The award was made by the Academy of American Poets. It’s one of 13 given to poets serving in official civic-poet and poet-laureate roles around the nation, and it’s intended to support impactful, innovative public poetry projects.
Castro Luna’s project will be called “One River, A Thousand Names,” and she said she consulted Clark County Poet Laureate Gwendolyn Morgan before proposing it. She means to convene poetry readings and workshops all along the river, she said. “My idea was to follow the river from the moment it enters the state … and work with local poets like Gwendolyn. I talked to Gwendolyn and asked if she’d work with me on it, if I ever got it.

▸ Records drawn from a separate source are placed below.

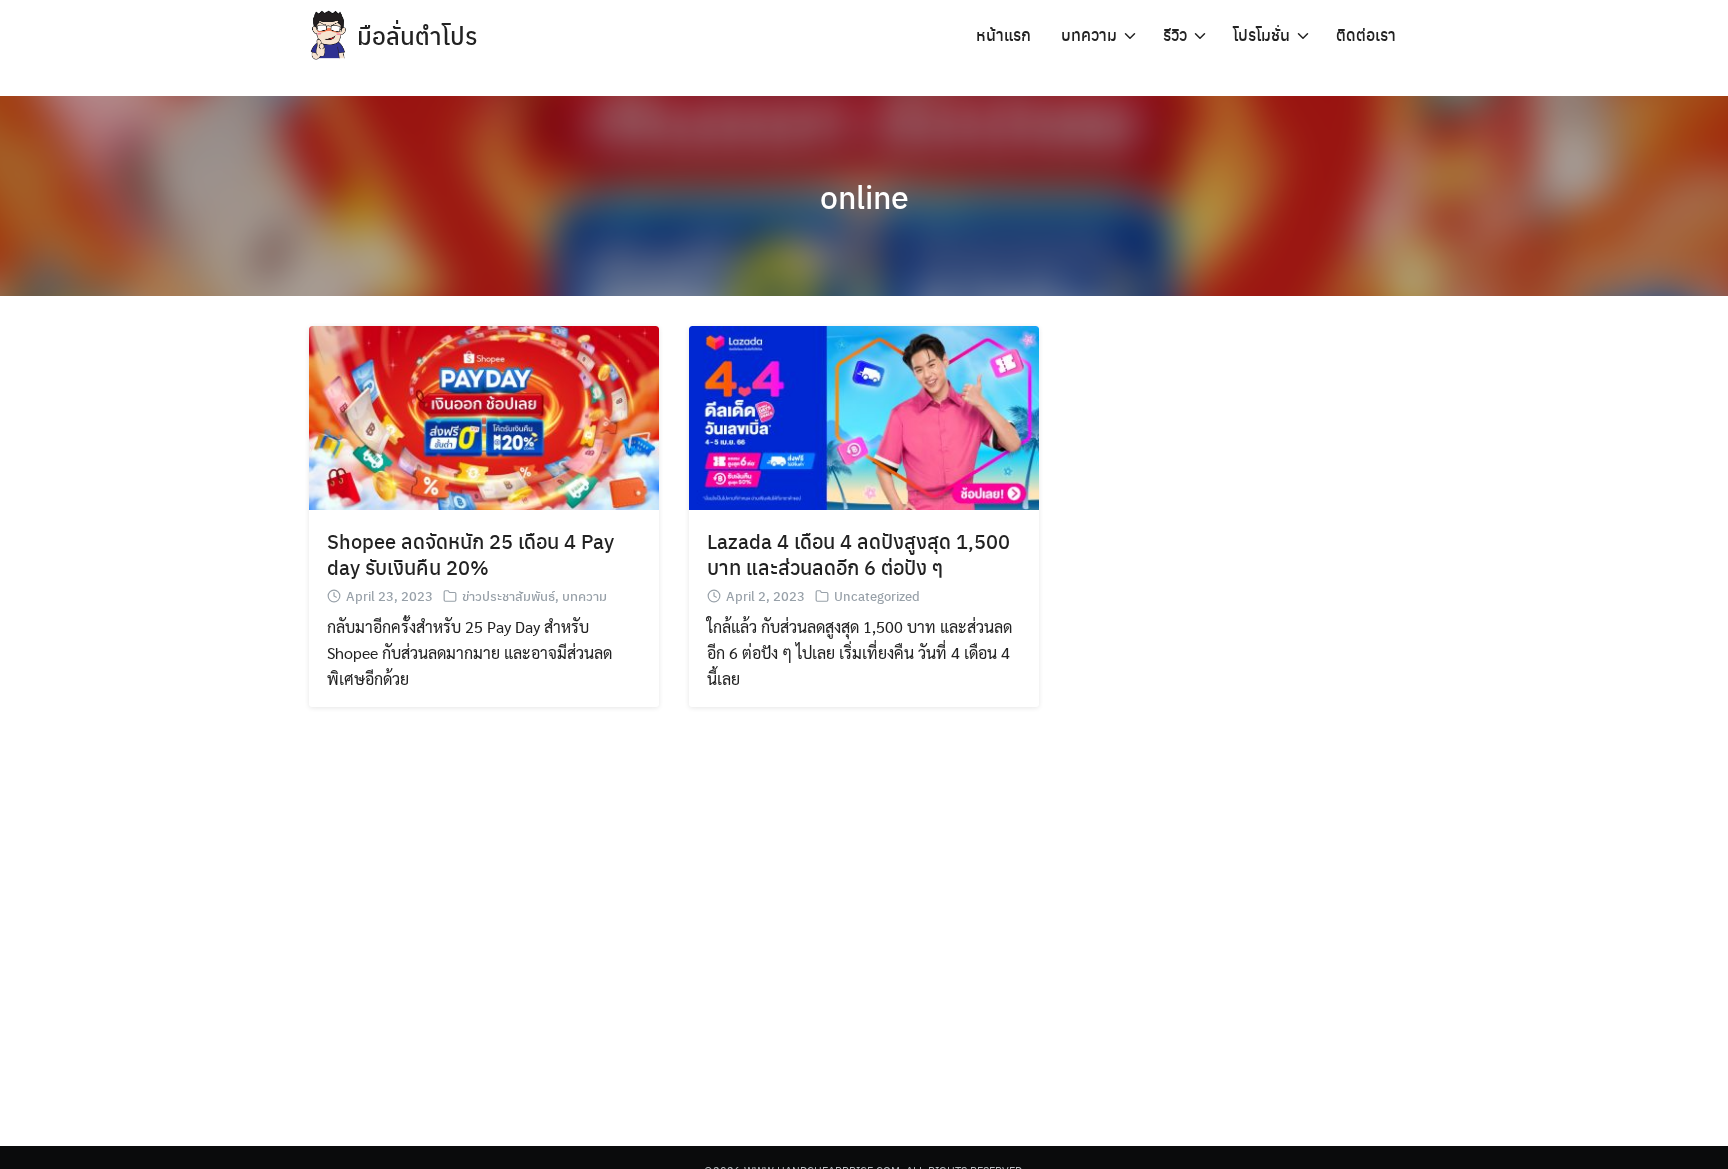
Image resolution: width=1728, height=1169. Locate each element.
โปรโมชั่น (1261, 34)
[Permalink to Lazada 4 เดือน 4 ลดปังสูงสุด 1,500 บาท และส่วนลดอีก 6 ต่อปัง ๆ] (864, 415)
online (864, 196)
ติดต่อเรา (1366, 34)
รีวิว (1175, 34)
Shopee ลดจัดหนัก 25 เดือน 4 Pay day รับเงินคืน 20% (470, 553)
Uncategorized (877, 595)
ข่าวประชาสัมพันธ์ (508, 595)
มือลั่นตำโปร (417, 35)
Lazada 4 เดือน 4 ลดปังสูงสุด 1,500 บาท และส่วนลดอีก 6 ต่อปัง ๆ (858, 553)
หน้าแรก (1003, 34)
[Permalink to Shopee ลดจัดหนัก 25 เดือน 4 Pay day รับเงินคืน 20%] (484, 415)
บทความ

“I’m hoping to create communication and linkages. The river has been around forever and it has nourished native people, but let’s take a look at what’s happening to it now, in the voices of the people who see the river every day. There’s a lot of pain along the river. The river bisects our state right in the middle, but that middle is kind of the part we hear about the least. This is a way of getting to hear those voices.”
Meanwhile, Castro Luna and Morgan are planning a June 28 “Evening of Dance, Music and Poetry” at downtown Vancouver’s Magenta Theater, also featuring Josh Murry-Hawkins and the Washington Dance Collective, and Clark County composer/musician Judy A. Rose.
Castro Luna has served as Seattle’s Civic Poet and teaches at Seattle University. She’s the author of “Killing Marias,” a book of poetry about the disappeared women of Juarez, Mexico, and “This City,” a book of poetry about Seattle.
She’s also the creator of two interactive, map-based poetry projects, the Seattle Poetic Grid and, as of her recent travels around the state as poet laureate, Washington Poetic Routes. She is a native of El Salvador and is currently working on a memoir called “Like Water to Drink,” about her escape from the Salvadoran Civil War.
Castro Luna’s term as Washington poet laureate lasts from February 2018 through January 2020.